En abbassando di un livello il rating del debito sovrano francese sabato 14 dicembre, l'agenzia Moody's si è scambiata per un imperatore romano che dà il pollice verso durante i giochi per dichiarare l'insostenibilità delle nostre finanze pubbliche?
Fortunatamente Moody's non ha questo potere imperiale sui mercati. Come spesso accade, la sua decisione avrà scarso effetto sui tassi di interesse, poiché le agenzie di rating generalmente convalidano le aspettative già prese in considerazione dagli investitori. Ma questo deterioramento solleva una vera domanda: la Francia sarà in grado di onorare i propri impegni e rifinanziare il proprio debito? Insomma, il debito pubblico francese è davvero sostenibile?

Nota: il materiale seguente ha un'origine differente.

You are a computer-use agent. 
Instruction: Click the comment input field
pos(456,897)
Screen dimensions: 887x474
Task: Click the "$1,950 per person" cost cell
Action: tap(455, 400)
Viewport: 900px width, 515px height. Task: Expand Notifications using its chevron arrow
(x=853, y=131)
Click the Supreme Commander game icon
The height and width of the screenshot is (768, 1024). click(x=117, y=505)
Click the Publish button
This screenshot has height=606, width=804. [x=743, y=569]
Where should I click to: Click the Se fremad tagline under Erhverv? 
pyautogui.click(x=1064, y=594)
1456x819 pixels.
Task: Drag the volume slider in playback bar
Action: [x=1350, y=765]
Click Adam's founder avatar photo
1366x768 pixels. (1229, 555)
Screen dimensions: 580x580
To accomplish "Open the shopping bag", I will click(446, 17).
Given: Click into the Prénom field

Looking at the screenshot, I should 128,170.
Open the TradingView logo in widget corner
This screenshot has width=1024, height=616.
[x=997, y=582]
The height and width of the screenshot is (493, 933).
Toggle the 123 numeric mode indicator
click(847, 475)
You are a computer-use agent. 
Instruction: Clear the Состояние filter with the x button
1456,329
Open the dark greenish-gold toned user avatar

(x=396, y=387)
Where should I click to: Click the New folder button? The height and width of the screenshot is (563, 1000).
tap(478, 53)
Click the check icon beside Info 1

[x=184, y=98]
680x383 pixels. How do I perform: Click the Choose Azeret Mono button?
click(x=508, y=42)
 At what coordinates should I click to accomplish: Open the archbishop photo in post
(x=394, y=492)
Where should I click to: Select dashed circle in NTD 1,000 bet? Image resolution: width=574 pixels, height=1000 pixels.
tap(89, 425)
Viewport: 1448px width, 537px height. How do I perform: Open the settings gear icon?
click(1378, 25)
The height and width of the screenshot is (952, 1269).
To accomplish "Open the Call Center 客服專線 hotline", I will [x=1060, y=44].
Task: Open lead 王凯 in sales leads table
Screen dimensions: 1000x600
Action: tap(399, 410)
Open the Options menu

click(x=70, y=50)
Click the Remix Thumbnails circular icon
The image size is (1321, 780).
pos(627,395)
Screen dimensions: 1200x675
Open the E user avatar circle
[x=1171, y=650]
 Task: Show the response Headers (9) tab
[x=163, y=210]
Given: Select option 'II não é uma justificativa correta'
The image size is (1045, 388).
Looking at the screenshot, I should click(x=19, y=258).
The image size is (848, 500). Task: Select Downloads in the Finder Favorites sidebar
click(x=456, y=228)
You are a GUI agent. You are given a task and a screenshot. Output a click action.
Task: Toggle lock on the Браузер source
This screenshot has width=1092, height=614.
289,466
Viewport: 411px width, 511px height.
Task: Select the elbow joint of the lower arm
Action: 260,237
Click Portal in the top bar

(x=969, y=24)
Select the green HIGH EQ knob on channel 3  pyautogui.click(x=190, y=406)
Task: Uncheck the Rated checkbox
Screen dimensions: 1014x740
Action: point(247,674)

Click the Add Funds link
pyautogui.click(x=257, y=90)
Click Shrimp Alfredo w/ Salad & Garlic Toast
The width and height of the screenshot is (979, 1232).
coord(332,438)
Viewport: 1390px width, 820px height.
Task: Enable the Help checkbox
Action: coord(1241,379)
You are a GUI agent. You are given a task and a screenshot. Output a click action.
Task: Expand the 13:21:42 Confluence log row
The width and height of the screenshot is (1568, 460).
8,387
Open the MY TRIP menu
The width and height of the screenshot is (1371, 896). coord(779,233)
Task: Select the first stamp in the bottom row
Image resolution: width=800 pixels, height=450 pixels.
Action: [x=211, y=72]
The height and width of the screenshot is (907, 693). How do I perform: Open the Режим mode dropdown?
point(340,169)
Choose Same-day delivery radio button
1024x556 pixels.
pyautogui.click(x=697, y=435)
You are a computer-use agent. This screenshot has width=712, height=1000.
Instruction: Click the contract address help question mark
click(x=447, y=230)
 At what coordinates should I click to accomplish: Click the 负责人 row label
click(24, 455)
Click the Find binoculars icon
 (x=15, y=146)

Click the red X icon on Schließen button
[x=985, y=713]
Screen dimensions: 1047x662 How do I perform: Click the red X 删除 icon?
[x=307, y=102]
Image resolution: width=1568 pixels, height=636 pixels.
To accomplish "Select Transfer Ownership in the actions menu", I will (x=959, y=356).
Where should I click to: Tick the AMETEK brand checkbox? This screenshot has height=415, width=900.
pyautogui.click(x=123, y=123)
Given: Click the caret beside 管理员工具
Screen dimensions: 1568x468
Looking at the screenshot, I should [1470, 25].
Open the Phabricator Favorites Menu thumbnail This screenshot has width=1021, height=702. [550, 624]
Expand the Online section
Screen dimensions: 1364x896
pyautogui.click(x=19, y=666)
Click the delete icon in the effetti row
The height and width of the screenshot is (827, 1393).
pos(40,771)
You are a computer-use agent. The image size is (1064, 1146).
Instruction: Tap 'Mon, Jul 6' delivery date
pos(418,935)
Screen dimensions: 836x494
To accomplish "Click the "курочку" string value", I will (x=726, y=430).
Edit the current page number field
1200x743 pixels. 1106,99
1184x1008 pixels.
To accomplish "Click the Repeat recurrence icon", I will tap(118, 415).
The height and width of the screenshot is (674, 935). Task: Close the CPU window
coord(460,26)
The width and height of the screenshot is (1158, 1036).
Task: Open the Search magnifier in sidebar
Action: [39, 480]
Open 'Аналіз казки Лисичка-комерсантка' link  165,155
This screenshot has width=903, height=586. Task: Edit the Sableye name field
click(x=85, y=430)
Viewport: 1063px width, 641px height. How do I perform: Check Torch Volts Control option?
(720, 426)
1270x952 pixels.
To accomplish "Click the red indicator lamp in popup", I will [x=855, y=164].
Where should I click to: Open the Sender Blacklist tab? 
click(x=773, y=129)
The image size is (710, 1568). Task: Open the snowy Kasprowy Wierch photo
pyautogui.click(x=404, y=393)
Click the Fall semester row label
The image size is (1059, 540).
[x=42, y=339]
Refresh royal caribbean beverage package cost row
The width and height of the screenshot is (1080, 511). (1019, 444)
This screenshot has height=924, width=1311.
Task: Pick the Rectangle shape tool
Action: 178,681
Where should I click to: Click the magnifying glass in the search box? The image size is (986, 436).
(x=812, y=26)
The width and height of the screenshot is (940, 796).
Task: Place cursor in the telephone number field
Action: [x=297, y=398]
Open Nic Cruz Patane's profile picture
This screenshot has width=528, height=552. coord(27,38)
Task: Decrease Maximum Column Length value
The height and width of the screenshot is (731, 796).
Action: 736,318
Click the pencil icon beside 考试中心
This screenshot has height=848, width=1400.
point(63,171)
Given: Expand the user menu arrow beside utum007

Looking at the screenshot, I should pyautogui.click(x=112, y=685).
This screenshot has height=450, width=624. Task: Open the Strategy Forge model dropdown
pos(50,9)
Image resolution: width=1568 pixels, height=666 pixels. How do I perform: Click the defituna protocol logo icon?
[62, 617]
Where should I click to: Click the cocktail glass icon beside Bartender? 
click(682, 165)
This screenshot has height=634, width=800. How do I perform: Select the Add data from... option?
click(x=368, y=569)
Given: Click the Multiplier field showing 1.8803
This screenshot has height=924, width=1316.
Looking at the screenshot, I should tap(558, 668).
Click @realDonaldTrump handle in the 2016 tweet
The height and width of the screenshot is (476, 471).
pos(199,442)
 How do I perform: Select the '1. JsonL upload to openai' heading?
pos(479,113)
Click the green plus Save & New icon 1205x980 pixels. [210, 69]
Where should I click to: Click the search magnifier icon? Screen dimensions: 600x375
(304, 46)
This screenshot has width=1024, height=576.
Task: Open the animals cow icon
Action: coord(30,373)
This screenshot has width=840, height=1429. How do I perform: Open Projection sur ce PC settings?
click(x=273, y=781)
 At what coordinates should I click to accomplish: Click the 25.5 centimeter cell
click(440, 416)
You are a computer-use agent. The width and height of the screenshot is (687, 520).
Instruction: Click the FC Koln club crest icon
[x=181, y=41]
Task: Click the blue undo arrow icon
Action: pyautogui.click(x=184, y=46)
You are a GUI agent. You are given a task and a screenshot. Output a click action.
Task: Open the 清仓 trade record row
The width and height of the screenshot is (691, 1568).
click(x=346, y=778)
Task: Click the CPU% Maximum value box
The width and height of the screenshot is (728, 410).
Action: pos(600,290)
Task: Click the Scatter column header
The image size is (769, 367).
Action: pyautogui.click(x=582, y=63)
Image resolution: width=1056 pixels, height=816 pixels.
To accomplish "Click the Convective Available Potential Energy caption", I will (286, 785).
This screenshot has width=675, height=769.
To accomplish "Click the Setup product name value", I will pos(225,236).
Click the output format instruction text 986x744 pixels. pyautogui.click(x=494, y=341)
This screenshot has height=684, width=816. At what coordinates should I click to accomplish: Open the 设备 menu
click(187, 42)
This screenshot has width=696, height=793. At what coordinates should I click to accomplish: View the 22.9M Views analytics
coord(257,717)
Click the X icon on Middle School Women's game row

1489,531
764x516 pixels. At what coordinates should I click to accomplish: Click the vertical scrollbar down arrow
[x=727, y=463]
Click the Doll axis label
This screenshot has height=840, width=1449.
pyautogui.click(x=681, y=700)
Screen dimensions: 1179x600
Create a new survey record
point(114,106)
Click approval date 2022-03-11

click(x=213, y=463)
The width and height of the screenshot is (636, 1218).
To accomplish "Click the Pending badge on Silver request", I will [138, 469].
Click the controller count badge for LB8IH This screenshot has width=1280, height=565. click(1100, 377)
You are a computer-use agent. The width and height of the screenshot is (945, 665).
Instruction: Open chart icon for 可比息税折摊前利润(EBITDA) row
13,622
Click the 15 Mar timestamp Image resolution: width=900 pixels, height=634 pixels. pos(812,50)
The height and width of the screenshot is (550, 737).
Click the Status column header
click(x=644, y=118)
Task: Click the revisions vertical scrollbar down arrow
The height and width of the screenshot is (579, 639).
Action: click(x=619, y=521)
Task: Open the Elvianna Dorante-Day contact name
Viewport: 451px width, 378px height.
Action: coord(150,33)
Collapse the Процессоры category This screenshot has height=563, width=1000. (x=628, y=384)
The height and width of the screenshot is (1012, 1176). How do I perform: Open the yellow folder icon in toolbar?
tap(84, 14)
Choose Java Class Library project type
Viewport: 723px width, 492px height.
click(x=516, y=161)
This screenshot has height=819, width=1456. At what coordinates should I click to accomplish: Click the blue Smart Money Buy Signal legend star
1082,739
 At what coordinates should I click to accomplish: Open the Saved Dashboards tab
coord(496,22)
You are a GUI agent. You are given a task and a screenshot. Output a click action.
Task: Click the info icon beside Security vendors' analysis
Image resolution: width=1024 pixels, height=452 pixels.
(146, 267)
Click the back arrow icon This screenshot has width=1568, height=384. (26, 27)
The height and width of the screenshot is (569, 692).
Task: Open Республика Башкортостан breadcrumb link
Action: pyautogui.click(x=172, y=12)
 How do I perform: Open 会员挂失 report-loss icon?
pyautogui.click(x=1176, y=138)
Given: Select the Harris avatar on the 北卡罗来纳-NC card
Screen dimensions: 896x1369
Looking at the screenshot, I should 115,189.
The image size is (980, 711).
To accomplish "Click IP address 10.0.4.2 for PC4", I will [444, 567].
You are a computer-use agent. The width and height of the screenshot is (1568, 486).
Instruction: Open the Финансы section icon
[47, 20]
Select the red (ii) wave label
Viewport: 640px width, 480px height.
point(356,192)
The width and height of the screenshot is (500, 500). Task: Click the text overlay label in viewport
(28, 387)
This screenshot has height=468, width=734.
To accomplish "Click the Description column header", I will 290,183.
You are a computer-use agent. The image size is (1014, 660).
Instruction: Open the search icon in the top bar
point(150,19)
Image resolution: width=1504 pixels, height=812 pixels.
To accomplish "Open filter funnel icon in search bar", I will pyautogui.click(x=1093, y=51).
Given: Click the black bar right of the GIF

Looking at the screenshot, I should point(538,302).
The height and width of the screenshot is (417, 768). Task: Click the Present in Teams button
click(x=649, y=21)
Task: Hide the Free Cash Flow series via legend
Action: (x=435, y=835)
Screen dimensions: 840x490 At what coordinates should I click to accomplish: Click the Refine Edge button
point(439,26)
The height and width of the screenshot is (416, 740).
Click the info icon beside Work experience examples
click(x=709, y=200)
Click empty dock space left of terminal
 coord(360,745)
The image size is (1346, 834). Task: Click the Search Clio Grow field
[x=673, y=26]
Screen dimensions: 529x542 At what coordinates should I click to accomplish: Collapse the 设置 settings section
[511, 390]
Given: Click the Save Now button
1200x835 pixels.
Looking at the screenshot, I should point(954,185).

La questione della sostenibilità del debito è sulla bocca di tutti, soprattutto nell'attuale clima di incertezza politica. Nessuno però è in grado di darne una definizione precisa.
Alcuni lo vedono come un requisito contabile, come se la sostenibilità dipendesse esclusivamente da calcoli accademici sulla crescita e sul deficit, con l’obiettivo di rispettare regole rigide. Ma siamo onesti, le previsioni di bilancio di Bercy sono affidabili quanto le previsioni meteorologiche di un tempo.
Un concetto universale
Altri lo vedono come un argomento morale, affermando che il debito insostenibile peserebbe pesantemente sulle generazioni future, o lo presentano come un prerequisito per garantire l’efficacia delle politiche economiche e proteggere l’economia dalle crisi. In realtà, la sostenibilità è diventata un mantra, un concetto onnicomprensivo che tutti brandiscono per servire la propria causa: sostenere il rigore di bilancio, legittimare le regole contabili o giocare la carta della moralità intergenerazionale.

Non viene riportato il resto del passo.